7月16日、110年の歴史上初めて中華民国国民党の党主席選挙に複数の候補者が立ち、一般党員にも開かれた形で投票が行われた。日中関係に重要な位置を占める台湾はどこに向かおうとしているのか。取材に飛んだ台北では、馬英九(まえいきゅう)台北市長が、台湾23県全てで対立候補の王金平(おうきんぺい)立法院長(国会議長)を破り、圧勝をおさめつつあった。しかし記者会見場に現れた氏の表情は、まるで国民党の未来を暗示するかのように蒼ざめ、硬く強張っていた。

55歳の働き盛り、“甘いマスク”と人々が言う柔らかな外見、金権とは無関係の清潔さ、台湾社会のエリート、外省人としての地位などが馬氏圧勝の要因と言われる。

ちなみに外省人とは、中国共産党に敗れた蒋介石国民党主席が台湾に逃れて来た折り、蒋介石と共に台湾に渡った中国人とその末裔を指す。彼らは軍事力で台湾を制圧し、長きにわたって戒厳令を敷き、統治機構の権力を自らの掌に集中させ圧政を行った。

» **出題内容 A**:
本文の「7月16日、110年の歴史上」から「が馬氏圧勝の要因と言われる。」までを一字も変えずに書き写す。
» **出題内容 B**:
本文にある次の一文を英語に訳す。「ちなみに外省人とは、中国共産党に敗れた蒋介石国民党主席が台湾に逃れて来た折り、蒋介石と共に台湾に渡った中国人とその末裔を指す。」

» **表示情報**:
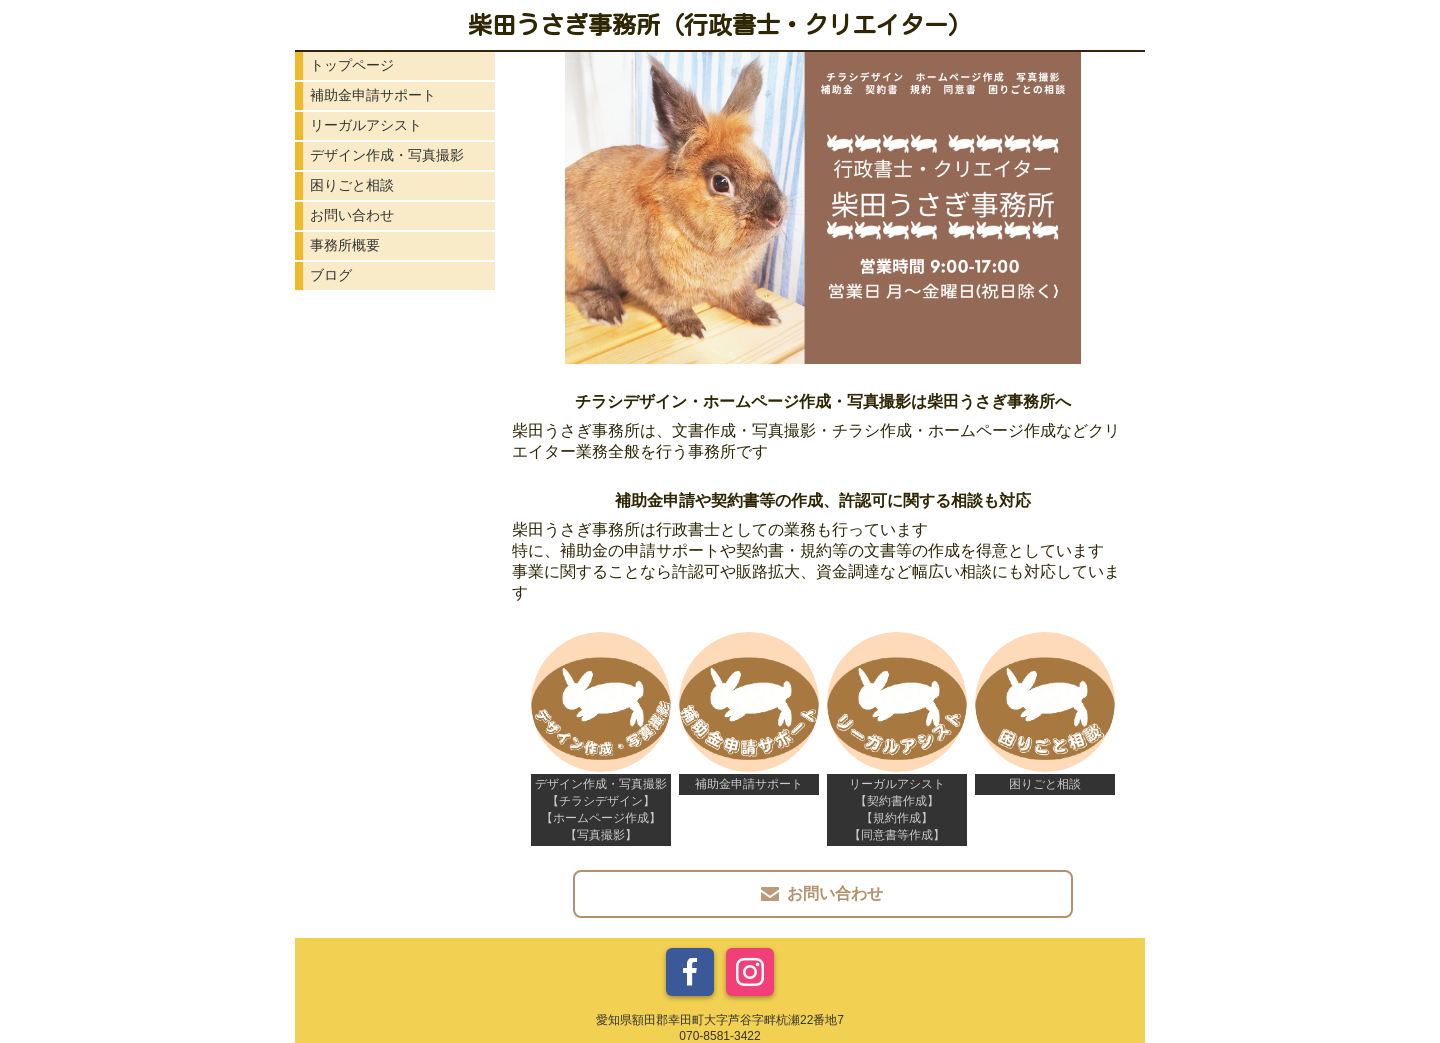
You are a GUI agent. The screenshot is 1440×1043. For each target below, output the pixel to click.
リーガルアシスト (366, 125)
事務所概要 (345, 245)
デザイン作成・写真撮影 (387, 155)
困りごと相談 (352, 185)
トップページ (352, 65)
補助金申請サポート (373, 95)
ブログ (331, 275)
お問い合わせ (352, 215)
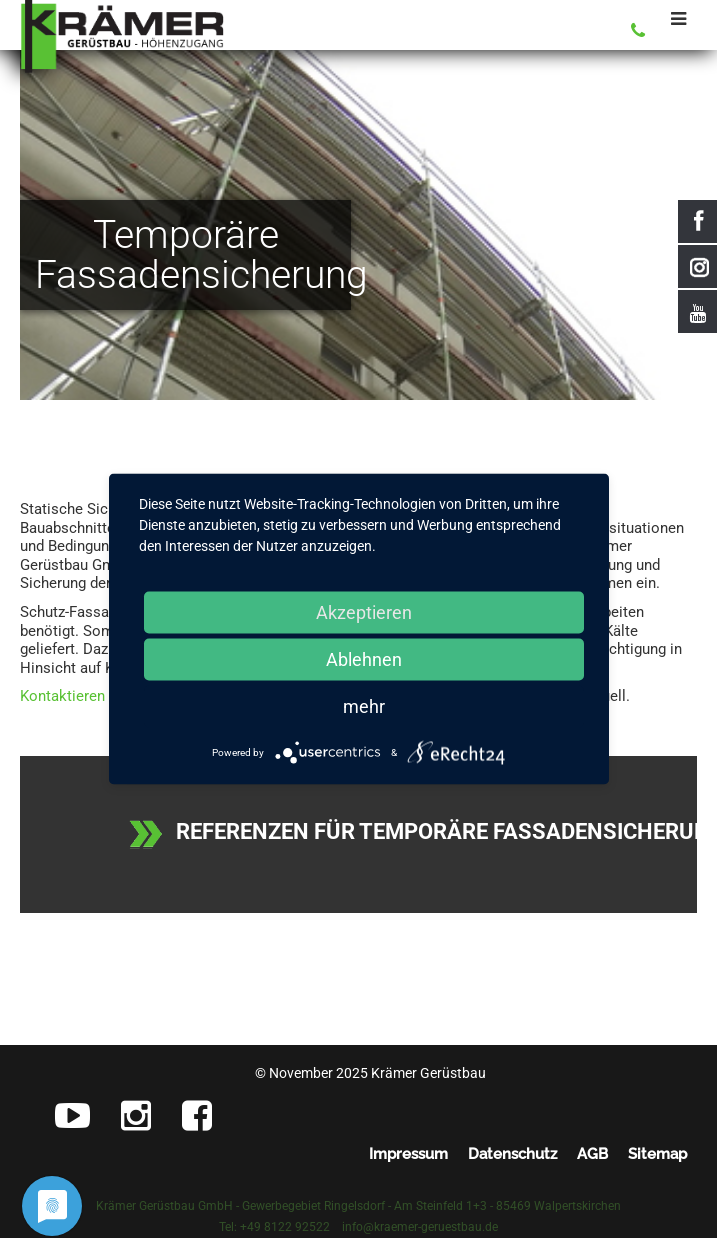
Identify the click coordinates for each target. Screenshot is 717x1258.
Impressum (408, 1154)
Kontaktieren (62, 696)
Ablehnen (364, 659)
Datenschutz (512, 1154)
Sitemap (657, 1154)
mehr (364, 706)
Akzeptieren (364, 612)
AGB (592, 1154)
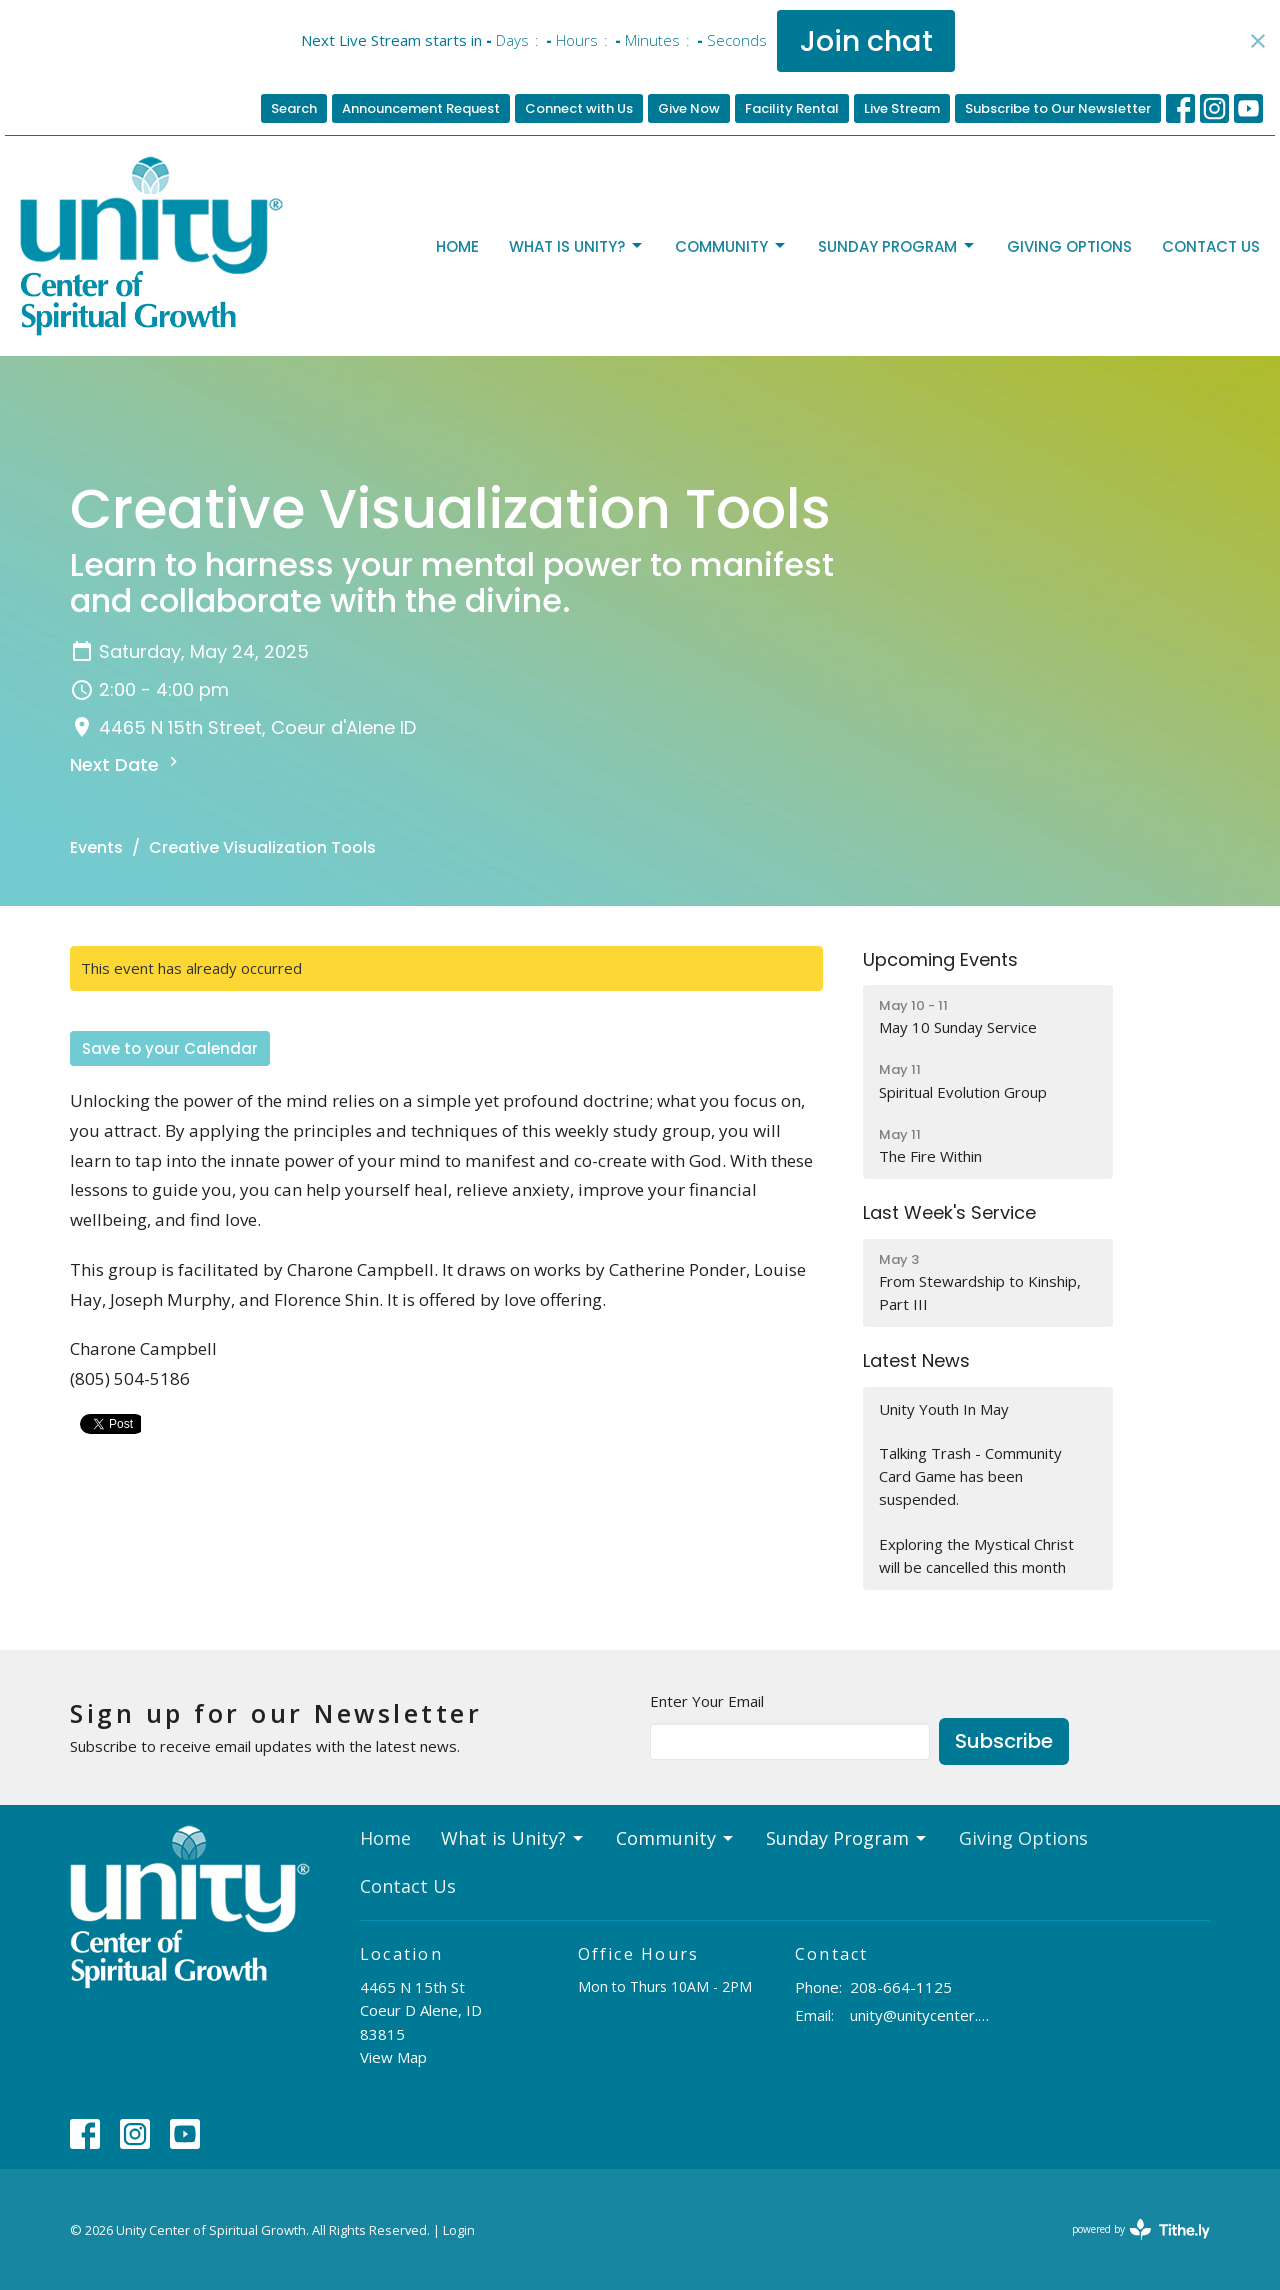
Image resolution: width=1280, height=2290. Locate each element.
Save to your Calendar (170, 1048)
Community (731, 246)
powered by (1141, 2229)
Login (459, 2230)
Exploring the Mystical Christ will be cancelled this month (976, 1555)
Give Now (689, 108)
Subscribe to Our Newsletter (1058, 108)
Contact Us (1211, 246)
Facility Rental (792, 108)
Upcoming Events (940, 959)
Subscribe (1004, 1741)
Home (457, 246)
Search (294, 108)
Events (96, 847)
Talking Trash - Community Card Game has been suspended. (970, 1476)
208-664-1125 (901, 1987)
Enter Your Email (707, 1701)
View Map (393, 2057)
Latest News (916, 1360)
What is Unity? (577, 246)
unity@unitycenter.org (921, 2015)
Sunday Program (897, 246)
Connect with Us (579, 108)
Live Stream (902, 108)
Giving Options (1069, 246)
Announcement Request (421, 108)
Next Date (126, 764)
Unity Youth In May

» **解答例 A**:
7月16日、110年の歴史上初めて中華民国国民党の党主席選挙に複数の候補者が立ち、一般党員にも開かれた形で投票が行われた。日中関係に重要な位置を占める台湾はどこに向かおうとしているのか。取材に飛んだ台北では、馬英九(まえいきゅう)台北市長が、台湾23県全てで対立候補の王金平(おうきんぺい)立法院長(国会議長)を破り、圧勝をおさめつつあった。しかし記者会見場に現れた氏の表情は、まるで国民党の未来を暗示するかのように蒼ざめ、硬く強張っていた。

55歳の働き盛り、“甘いマスク”と人々が言う柔らかな外見、金権とは無関係の清潔さ、台湾社会のエリート、外省人としての地位などが馬氏圧勝の要因と言われる。

» **解答例 B**:
Incidentally, the term waishengren refers to the Chinese who crossed over to Taiwan together with Chiang Kai-shek, the Kuomintang chairman who had been defeated by the Chinese Communist Party, when he fled to Taiwan, as well as to their descendants.